July 23, 2015 - The Government of Canada announced today that it has established the Food Virology National Reference Centre at the Canadian Food Inspection Agency (CFIA) laboratory in St. Hyacinthe, Quebec. This CFIA reference centre will enhance Canada's ability to effectively detect viral contaminants in food, such as noroviruses and hepatitis A.
Also announced was an agreement between the CFIA and Genome Quebec that will develop genomics-based analytical methods for pathogen detection and epidemiological support. This partnership is expected to lead to the development of more precise, molecular-based methods for identifying specific strains of foodborne viruses. This ultimately could help the CFIA trace
outbreaks of viral foodborne illness back to a specific source and take a more targeted approach to recalling contaminated products. It will also allow public health officials to identify high-risk strains of foodborne viruses.

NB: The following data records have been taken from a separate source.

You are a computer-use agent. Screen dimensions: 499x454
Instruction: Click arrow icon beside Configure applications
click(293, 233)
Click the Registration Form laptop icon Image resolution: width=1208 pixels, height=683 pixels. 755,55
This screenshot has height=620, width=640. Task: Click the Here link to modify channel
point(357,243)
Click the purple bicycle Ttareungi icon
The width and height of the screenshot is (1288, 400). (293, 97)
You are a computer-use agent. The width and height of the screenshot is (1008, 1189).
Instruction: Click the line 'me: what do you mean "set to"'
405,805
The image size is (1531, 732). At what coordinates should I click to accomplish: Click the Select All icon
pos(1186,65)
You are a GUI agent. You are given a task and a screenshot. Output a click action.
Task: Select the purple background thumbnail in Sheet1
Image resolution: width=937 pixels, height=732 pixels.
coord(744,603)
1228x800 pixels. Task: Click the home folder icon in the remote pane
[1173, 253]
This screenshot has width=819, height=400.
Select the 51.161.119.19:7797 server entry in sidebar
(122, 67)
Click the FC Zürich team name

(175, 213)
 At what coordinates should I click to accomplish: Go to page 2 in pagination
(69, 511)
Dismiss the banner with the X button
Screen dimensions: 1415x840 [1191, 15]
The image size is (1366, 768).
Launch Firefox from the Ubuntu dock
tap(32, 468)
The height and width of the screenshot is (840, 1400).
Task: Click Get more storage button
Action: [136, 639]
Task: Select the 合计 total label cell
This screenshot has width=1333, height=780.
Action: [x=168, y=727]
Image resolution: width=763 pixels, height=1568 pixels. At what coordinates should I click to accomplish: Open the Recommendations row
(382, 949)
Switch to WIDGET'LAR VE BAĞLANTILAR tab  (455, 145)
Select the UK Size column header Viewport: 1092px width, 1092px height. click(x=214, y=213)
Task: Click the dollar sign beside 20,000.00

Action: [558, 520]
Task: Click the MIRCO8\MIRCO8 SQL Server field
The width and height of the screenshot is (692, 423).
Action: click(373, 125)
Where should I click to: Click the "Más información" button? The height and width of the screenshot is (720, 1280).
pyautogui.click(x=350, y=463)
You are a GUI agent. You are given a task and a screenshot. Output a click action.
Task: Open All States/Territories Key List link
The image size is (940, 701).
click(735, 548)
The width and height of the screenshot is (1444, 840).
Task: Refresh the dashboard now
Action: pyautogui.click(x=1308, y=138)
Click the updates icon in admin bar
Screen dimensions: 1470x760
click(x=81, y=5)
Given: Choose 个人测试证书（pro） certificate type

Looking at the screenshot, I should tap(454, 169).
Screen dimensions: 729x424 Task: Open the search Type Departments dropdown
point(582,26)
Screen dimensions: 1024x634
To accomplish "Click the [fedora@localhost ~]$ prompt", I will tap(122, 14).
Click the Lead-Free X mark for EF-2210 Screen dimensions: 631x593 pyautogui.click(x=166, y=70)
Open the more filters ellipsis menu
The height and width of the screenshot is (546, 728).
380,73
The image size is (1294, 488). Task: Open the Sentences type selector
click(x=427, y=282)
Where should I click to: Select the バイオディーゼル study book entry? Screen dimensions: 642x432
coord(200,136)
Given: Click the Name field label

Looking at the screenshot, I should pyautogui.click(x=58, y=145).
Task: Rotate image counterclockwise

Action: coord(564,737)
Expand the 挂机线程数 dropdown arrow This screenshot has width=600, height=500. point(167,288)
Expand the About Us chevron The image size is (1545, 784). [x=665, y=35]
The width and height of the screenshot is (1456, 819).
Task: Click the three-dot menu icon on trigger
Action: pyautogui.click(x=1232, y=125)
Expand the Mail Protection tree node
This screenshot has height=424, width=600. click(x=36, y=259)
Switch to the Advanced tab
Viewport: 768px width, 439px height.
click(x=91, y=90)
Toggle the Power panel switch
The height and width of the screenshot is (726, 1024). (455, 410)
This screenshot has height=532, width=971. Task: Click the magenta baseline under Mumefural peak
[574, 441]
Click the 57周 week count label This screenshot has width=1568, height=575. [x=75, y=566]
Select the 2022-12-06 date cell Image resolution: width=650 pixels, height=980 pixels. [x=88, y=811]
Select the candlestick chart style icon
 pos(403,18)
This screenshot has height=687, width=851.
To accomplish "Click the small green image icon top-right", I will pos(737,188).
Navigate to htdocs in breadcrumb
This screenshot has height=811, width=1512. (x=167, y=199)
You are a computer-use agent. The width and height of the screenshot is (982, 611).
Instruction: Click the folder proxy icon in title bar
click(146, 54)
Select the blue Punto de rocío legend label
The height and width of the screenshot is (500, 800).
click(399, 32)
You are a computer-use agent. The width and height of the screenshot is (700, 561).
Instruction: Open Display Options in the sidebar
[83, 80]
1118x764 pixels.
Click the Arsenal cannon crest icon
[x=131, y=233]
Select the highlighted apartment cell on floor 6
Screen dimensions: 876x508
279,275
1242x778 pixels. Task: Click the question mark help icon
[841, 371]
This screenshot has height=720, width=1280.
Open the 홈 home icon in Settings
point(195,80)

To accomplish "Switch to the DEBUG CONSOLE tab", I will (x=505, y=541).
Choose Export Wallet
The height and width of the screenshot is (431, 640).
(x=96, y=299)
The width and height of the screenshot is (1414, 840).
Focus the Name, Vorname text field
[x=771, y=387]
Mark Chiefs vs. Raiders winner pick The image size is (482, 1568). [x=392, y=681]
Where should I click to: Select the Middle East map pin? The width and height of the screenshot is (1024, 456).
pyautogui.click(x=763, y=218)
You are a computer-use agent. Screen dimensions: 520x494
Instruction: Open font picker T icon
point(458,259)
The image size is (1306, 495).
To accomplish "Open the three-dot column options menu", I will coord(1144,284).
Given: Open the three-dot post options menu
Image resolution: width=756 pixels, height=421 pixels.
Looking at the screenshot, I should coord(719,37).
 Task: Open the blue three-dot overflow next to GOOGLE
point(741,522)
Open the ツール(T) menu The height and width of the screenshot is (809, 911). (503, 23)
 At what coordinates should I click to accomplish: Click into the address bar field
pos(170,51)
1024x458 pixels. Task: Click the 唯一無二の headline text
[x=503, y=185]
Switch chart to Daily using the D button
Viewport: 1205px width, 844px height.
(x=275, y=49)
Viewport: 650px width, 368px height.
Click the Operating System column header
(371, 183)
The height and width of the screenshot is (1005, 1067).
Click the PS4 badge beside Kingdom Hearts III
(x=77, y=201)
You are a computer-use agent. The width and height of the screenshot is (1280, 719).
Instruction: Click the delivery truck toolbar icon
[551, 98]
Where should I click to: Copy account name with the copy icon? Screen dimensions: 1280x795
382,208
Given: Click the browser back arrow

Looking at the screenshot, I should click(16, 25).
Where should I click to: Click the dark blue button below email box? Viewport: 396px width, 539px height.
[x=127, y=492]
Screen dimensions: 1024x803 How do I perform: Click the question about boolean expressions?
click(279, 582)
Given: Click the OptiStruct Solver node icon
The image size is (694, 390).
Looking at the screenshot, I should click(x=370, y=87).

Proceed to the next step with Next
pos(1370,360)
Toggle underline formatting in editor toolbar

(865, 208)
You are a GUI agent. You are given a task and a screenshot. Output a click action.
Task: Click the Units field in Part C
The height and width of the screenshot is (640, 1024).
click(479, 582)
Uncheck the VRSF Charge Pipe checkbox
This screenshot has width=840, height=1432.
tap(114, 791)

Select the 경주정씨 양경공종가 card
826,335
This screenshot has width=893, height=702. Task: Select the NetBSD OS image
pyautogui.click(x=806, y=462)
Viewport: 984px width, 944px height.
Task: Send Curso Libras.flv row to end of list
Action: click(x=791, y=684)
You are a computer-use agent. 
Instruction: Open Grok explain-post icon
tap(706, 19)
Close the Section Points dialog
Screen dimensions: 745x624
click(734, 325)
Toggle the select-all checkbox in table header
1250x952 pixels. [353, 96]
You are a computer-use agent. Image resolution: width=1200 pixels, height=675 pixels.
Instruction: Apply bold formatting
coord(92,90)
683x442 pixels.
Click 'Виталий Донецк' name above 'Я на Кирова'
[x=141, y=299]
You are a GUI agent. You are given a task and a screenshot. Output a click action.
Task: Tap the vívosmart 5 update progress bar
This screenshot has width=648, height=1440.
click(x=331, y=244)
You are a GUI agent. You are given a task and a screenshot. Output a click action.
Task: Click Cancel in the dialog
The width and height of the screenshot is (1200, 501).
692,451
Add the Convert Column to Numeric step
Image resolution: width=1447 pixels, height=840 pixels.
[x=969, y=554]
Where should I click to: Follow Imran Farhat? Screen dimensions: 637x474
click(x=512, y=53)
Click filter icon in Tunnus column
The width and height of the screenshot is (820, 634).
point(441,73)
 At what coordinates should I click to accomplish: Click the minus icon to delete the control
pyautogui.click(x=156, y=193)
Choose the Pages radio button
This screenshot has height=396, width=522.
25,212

Viruses account for about 65 per cent of known cases of foodborne illness in Canada. The joint expertise of Genome Quebec and the CFIA will help trace the sources of food contamination during outbreaks more efficiently.
Over the next five years, the CFIA will continue to improve its laboratory services in St-Hyacinthe by modernizing its facilities and equipment as well as conducting research and developing new methods of detection. Additionally, the laboratory has been increasing professional and technical staff and is developing advanced technologies for food surveillance.
The Food Virology National Reference Centre will be a part of the Food Safety Information Network announced earlier this year. The FSIN will be implemented incrementally over five years, linking federal and provincial food safety authorities and accredited laboratories across the country.